Exercise input:
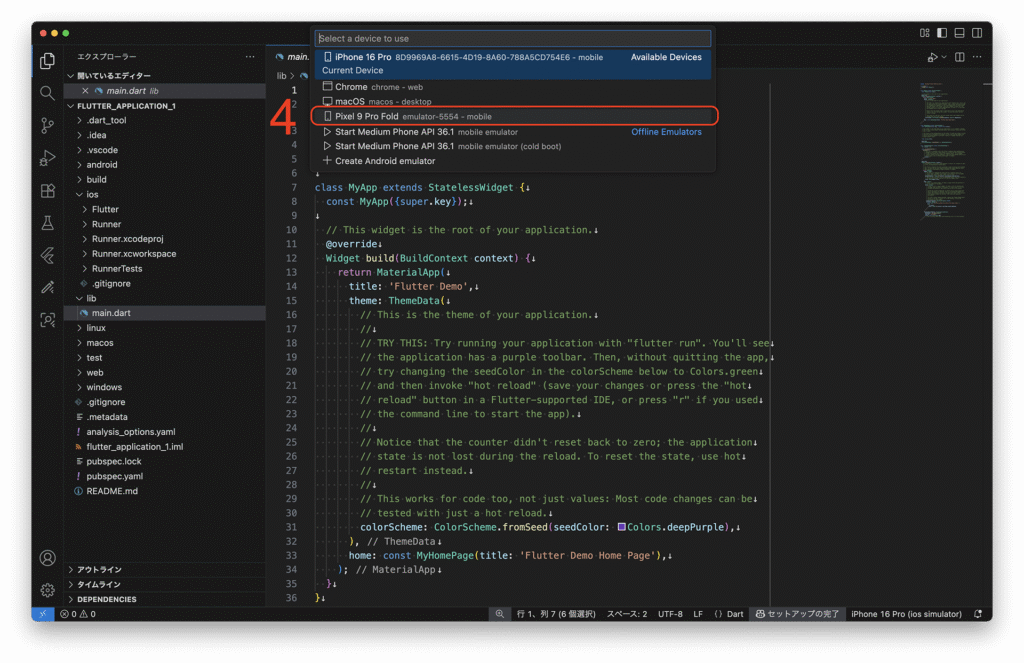Open the Testing flask view
The width and height of the screenshot is (1024, 663).
tap(47, 223)
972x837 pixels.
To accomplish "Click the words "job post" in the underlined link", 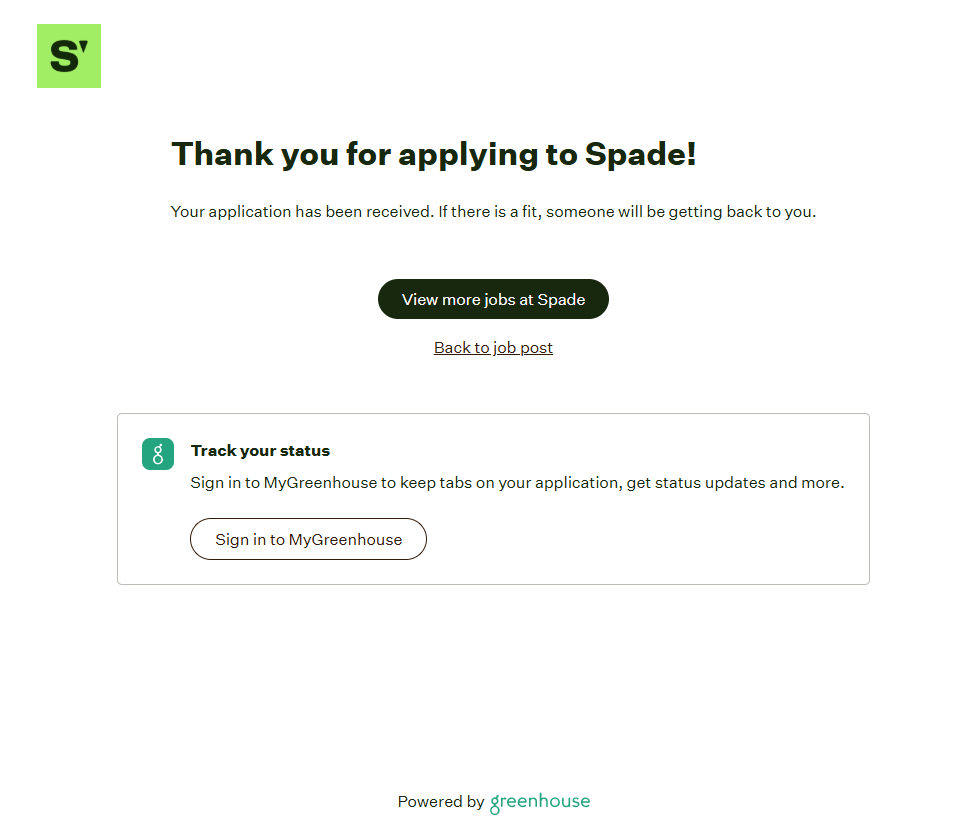I will pyautogui.click(x=523, y=348).
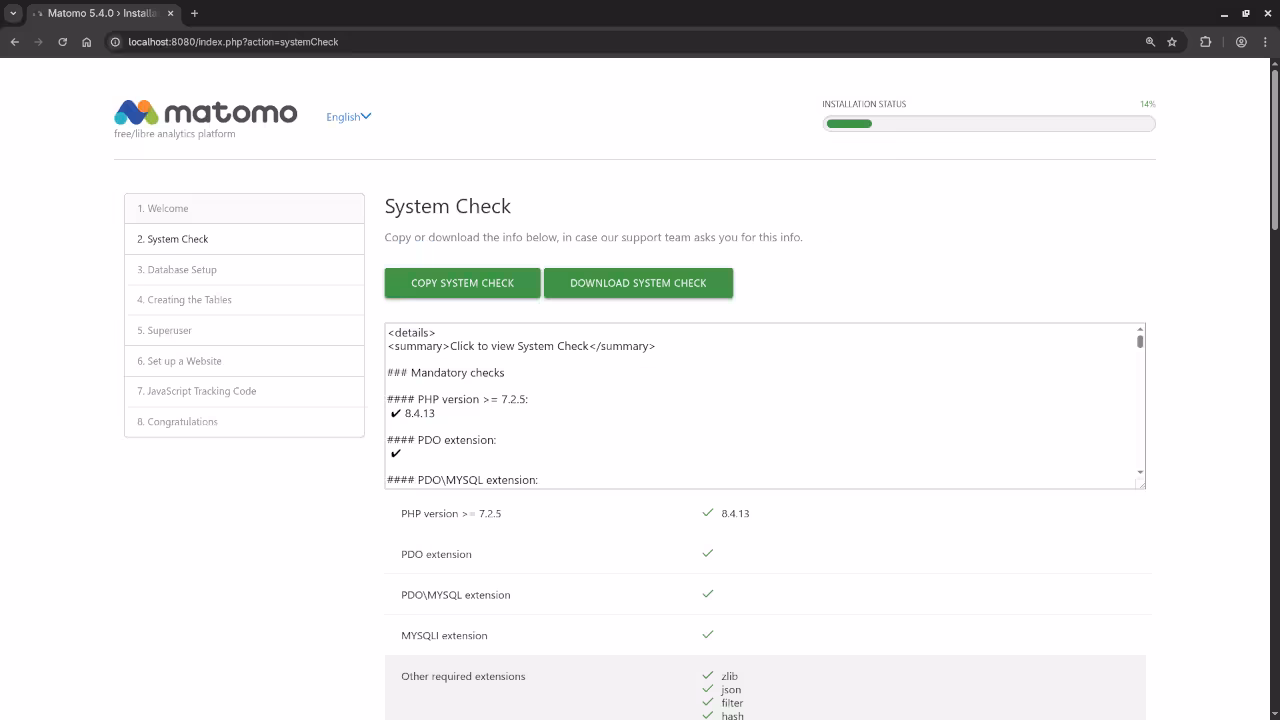Expand the tab search dropdown arrow
Image resolution: width=1280 pixels, height=720 pixels.
tap(13, 13)
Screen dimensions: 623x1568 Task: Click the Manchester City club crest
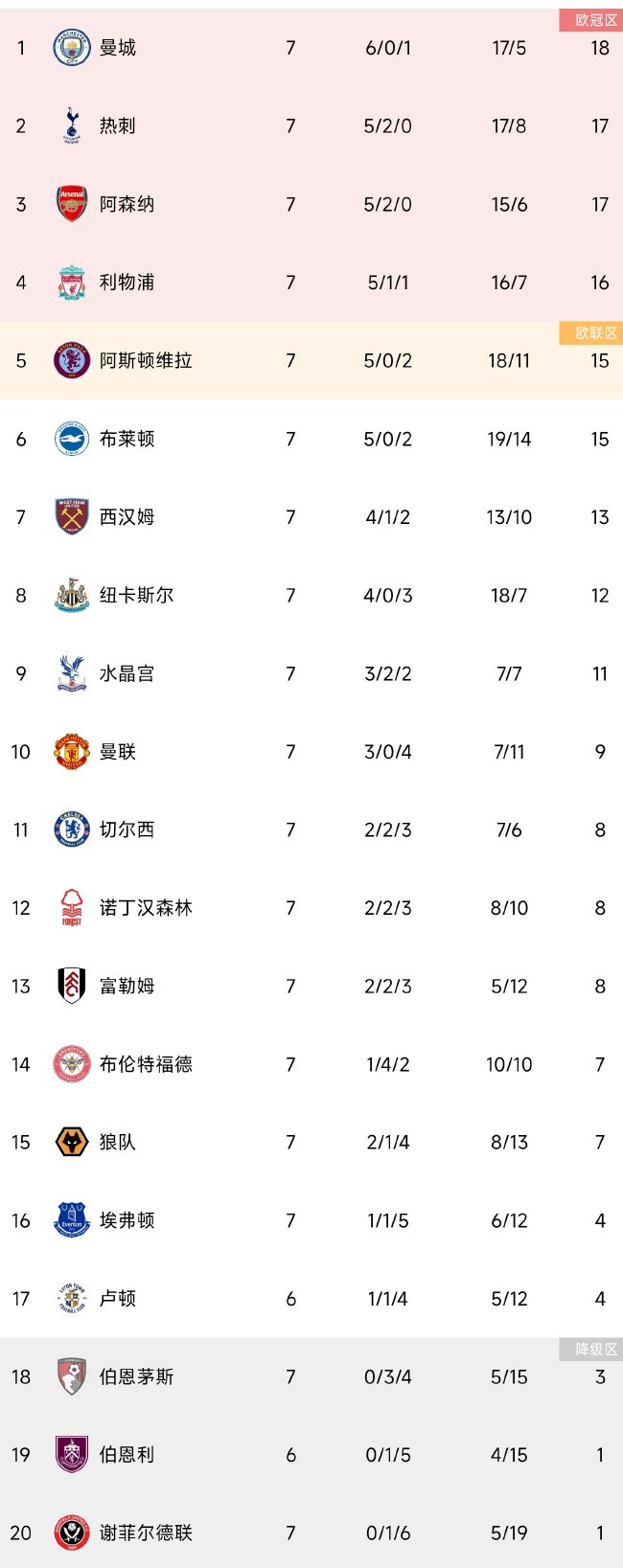72,48
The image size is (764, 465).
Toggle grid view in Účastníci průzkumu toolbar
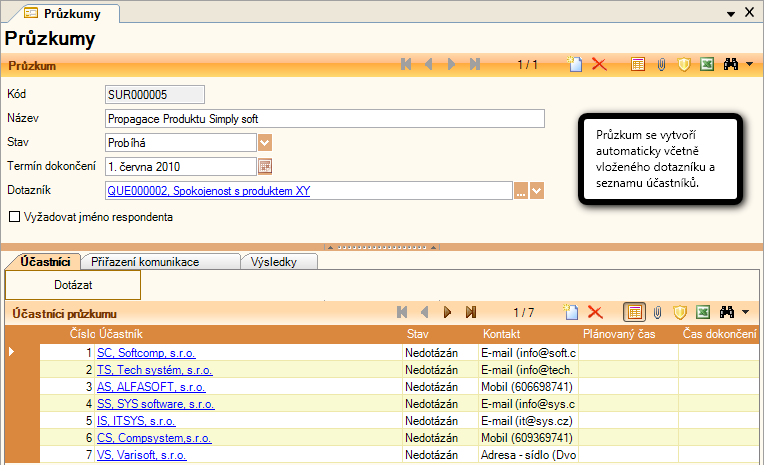click(634, 313)
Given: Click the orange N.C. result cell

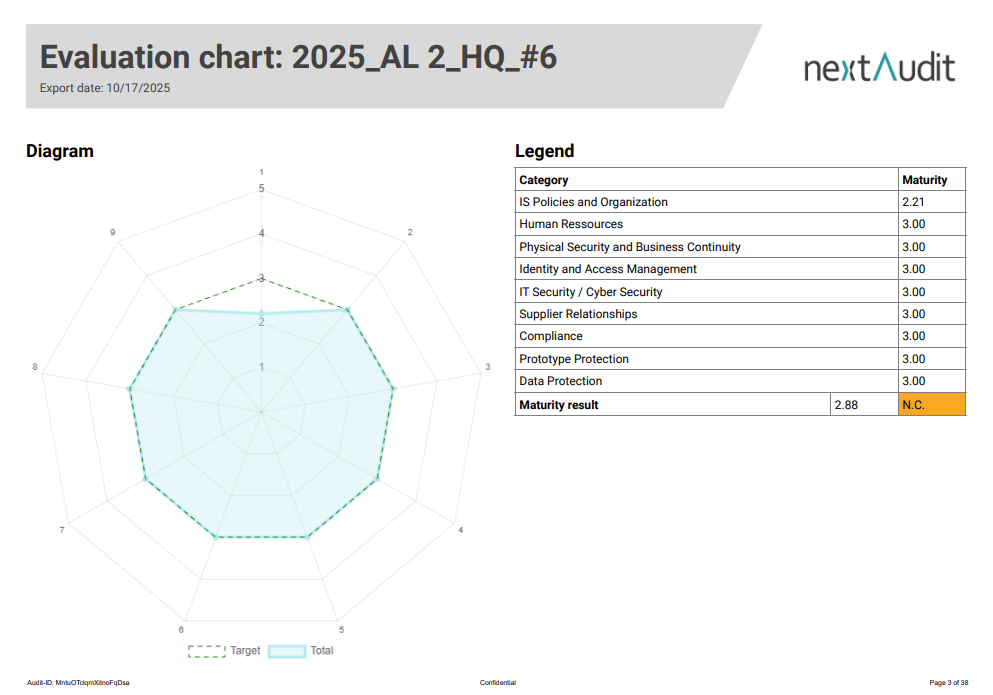Looking at the screenshot, I should point(932,405).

Exercise prompt:
Leaving out the pictures, return exactly the lines from the one that contains "Screen dimensions: 623x1568" through the last line of the records above, inclusive.

Your response:
Screen dimensions: 623x1568 Task: Click the Manchester City club crest
72,48
The image size is (764, 465).
Toggle grid view in Účastníci průzkumu toolbar
click(634, 313)
Given: Click the orange N.C. result cell

Looking at the screenshot, I should point(932,405).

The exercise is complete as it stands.